■ Your instructions
Please restate word for word the line holding "Screen dimensions: 819x613" and every following line through the end of the entries.
'''
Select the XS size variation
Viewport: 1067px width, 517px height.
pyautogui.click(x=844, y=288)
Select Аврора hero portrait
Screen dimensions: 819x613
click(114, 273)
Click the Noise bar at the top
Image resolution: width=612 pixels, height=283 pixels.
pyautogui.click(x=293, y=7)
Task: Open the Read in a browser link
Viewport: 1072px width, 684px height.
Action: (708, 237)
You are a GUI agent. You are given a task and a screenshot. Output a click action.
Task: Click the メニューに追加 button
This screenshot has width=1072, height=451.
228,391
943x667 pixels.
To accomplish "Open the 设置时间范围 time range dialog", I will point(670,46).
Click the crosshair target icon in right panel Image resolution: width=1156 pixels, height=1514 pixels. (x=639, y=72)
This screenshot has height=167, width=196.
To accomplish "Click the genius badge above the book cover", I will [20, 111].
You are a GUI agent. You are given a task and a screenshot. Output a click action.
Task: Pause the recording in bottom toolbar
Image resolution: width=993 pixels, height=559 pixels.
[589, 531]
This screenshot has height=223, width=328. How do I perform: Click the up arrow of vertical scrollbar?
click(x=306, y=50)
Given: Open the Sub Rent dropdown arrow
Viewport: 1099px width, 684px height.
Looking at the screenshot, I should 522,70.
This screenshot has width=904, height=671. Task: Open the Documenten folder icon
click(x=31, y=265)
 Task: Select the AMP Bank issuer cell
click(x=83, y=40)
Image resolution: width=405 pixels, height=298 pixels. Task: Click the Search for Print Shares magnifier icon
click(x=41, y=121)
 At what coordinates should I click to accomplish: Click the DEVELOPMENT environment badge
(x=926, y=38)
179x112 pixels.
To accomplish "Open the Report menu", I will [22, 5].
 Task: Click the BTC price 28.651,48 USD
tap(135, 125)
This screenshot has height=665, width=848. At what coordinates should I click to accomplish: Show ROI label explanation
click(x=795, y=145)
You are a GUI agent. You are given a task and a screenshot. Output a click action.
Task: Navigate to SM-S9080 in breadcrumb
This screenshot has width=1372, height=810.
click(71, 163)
'''
■ Output of the exercise
Screen dimensions: 819x613
click(114, 273)
Click the Noise bar at the top
Image resolution: width=612 pixels, height=283 pixels.
pyautogui.click(x=293, y=7)
Task: Open the Read in a browser link
Viewport: 1072px width, 684px height.
Action: (708, 237)
You are a GUI agent. You are given a task and a screenshot. Output a click action.
Task: Click the メニューに追加 button
This screenshot has width=1072, height=451.
228,391
943x667 pixels.
To accomplish "Open the 设置时间范围 time range dialog", I will point(670,46).
Click the crosshair target icon in right panel Image resolution: width=1156 pixels, height=1514 pixels. (x=639, y=72)
This screenshot has height=167, width=196.
To accomplish "Click the genius badge above the book cover", I will [20, 111].
You are a GUI agent. You are given a task and a screenshot. Output a click action.
Task: Pause the recording in bottom toolbar
Image resolution: width=993 pixels, height=559 pixels.
[589, 531]
This screenshot has height=223, width=328. How do I perform: Click the up arrow of vertical scrollbar?
click(x=306, y=50)
Given: Open the Sub Rent dropdown arrow
Viewport: 1099px width, 684px height.
Looking at the screenshot, I should 522,70.
This screenshot has width=904, height=671. Task: Open the Documenten folder icon
click(x=31, y=265)
 Task: Select the AMP Bank issuer cell
click(x=83, y=40)
Image resolution: width=405 pixels, height=298 pixels. Task: Click the Search for Print Shares magnifier icon
click(x=41, y=121)
 At what coordinates should I click to accomplish: Click the DEVELOPMENT environment badge
(x=926, y=38)
179x112 pixels.
To accomplish "Open the Report menu", I will [22, 5].
 Task: Click the BTC price 28.651,48 USD
tap(135, 125)
This screenshot has height=665, width=848. At what coordinates should I click to accomplish: Show ROI label explanation
click(x=795, y=145)
You are a GUI agent. You are given a task and a screenshot. Output a click action.
Task: Navigate to SM-S9080 in breadcrumb
This screenshot has width=1372, height=810.
click(71, 163)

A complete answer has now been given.